Elle a participé à de nombreuses expositions personnelles en peinture et collectives autour de la poésie, de l’estampe et du livre d’artiste – et a créé les éditions Le Silence qui roule en 1993. A ce jour elle a édité 37 livres de bibliophilie contemporaine avec des poètes, la plupart vivants. Créer un livre est toujours un geste d’amour.

Depuis 1990, Marie Alloy a développé une pratique poétique de la peinture en lien avec la nature, les arbres, herbes et paysages, visages et corps humains. Il s’agit pour elle de peindre leur empreinte intérieure plutôt que leur observation directe. Sa thématique dominante est liée à la terre, aux étangs, branches, ronces, dont elle tire des paysages presque abstraits mais faisant écho à son intériorité. Plus récemment cette recherche s’approfondit vers une quête de lumière, explorant les potentialités communes de la gravure, de la peinture, du dessin et même de la photographie.
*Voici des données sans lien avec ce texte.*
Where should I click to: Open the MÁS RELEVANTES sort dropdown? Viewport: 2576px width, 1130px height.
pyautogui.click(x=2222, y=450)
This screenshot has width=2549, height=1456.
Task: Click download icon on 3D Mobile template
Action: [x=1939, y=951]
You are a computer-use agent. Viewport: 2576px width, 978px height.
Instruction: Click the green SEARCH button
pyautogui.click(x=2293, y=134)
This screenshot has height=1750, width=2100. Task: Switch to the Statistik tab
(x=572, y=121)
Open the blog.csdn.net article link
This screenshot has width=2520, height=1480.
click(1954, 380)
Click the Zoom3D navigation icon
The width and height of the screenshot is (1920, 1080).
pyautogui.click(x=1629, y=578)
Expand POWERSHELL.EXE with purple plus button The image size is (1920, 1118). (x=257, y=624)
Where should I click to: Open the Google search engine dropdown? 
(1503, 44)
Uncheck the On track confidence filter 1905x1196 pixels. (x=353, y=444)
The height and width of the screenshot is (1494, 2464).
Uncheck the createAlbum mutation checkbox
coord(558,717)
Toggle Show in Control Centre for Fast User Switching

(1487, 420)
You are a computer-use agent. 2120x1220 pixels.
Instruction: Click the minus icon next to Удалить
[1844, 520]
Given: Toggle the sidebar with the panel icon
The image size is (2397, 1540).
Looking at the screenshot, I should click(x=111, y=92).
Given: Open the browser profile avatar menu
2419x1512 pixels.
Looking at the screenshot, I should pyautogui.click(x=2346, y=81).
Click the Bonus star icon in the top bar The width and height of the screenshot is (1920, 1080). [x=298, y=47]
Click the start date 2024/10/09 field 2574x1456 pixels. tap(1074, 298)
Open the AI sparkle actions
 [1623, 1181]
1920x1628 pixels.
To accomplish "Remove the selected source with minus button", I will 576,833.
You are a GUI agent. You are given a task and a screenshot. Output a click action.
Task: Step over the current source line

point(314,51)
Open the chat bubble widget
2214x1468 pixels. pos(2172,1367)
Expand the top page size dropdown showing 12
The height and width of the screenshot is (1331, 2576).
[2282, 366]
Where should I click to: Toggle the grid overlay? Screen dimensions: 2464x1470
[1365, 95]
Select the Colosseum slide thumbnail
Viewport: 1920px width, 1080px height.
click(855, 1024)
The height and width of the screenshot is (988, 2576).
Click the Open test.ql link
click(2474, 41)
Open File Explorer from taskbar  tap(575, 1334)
Accorder le proche et le lointain, la vibration de la matière et la profondeur, la transparence et la densité, la finesse du détail et la force de la présence, pour atteindre, par-delà les couleurs, une qualité de lumière et de vision qui invite à une traversée des apparences, tout en restant intimement liée au réel. La réalité est inscrite dans notre mémoire comme un humus, un réservoir de formes gravées – vivier de possibles.

Sur la toile ou sur le cuivre, passent des forces souterraines, des incendies intérieurs, des forêts de secrets, des reflets de ciel, de boue, d’éclats de neige. Des élans emportent feuillages et terres dans le lit d’un fleuve d’ombres, de racines et de poussières. Comment traduire ces instants presque insaisissables comme la transparence grise d’un étang, le sang du soleil couchant, les cristaux de gel sur les rives de la Loire, le vert des lichens, le noir des ronces ? Lorsqu’ils cherchent à prendre vie dans notre regard et notre cœur, ils s’offrent, en peinture, comme des poèmes qui invitent à la contemplation.

L’œuvre peinte ou gravée devient alors autre chose que le visible dont elle s’est nourrie – quelque chose de l’ordre de l’imprévisible et d’une vision naissante.